- _ACTION ITEM_
Please answer these questions from the passage about Private History in Public:
(a) What position does Anne Farrow hold at the Encyclopedia of Connecticut History Online?
(b) Which press published the book, and in what year?
(c) What tribal museum is named, and where is it located?

PrivateHistoryInPublicWeb.jpgThe HRC thanks Anne Farrow for serving as guest author for the following entry. Anne is the senior content editor for the Encyclopedia of Connecticut History Online, a project of the Connecticut Humanities Council. Formerly a career journalist, Anne co-authored Complicity: How the North Promoted, Prolonged and Profited from Slavery. She is currently at work on a new book about slavery and memory.

The glossy marble floors and columns of America's august history museums are a far cry from the museums documented in Private History in Public by Tammy S. Gordon (AltaMira Press 2010), but the human impulse to gather, display and find meaning in stories and objects from the past is no less present in these collections.

Gordon moves outside the realm of professionalized history museums to guide readers through a world of museums organized and built around community history, family history, church history and personal history. She explores small public exhibitions within truck stops, community centers, libraries, even a bar or two. And in every setting, whether it's the Shoshone-Bannock Tribal Museum in Fort Hall, Idaho, or the Middlefield Cheese Factory in Middlefield, Ohio, Gordon looks for information about why this shared history is important, and what it honors and keeps alive.

- _SOURCE INFORMATION_

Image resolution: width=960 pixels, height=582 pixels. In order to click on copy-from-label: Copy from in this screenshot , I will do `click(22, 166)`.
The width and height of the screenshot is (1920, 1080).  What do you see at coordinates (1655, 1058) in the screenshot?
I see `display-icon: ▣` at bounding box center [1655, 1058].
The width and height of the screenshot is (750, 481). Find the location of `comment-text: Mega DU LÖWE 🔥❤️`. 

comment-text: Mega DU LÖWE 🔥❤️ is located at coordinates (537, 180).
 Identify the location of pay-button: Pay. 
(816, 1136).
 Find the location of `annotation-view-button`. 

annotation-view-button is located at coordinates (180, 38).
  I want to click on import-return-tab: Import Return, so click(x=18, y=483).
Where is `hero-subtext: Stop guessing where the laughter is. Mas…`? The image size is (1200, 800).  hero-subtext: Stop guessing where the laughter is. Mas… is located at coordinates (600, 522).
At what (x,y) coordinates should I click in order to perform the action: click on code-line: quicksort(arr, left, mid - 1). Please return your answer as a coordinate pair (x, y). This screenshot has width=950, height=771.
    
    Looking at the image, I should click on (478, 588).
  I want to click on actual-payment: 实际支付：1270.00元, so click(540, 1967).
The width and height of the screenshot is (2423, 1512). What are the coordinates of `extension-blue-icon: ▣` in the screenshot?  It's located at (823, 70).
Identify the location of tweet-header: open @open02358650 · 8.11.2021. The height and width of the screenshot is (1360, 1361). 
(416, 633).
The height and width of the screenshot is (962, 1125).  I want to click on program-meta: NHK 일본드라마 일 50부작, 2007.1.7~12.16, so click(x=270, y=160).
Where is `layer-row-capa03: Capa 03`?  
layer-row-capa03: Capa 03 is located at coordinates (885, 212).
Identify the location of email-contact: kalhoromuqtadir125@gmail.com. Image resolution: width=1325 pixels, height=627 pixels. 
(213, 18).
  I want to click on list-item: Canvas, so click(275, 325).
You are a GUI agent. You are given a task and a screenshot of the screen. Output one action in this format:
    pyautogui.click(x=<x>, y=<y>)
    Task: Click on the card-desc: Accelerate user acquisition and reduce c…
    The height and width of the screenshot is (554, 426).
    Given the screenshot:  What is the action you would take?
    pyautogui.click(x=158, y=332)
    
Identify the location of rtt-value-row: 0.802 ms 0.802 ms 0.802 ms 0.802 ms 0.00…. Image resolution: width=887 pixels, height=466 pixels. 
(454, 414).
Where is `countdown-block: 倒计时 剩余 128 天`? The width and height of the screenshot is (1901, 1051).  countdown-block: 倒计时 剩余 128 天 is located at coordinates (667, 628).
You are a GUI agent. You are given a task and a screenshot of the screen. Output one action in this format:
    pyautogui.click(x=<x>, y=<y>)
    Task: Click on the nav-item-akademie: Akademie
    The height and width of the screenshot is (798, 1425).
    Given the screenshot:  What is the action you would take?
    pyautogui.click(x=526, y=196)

- _REPLY TO THE TASK_
(a) Senior content editor
(b) AltaMira Press, 2010
(c) The Shoshone-Bannock Tribal Museum, in Fort Hall, Idaho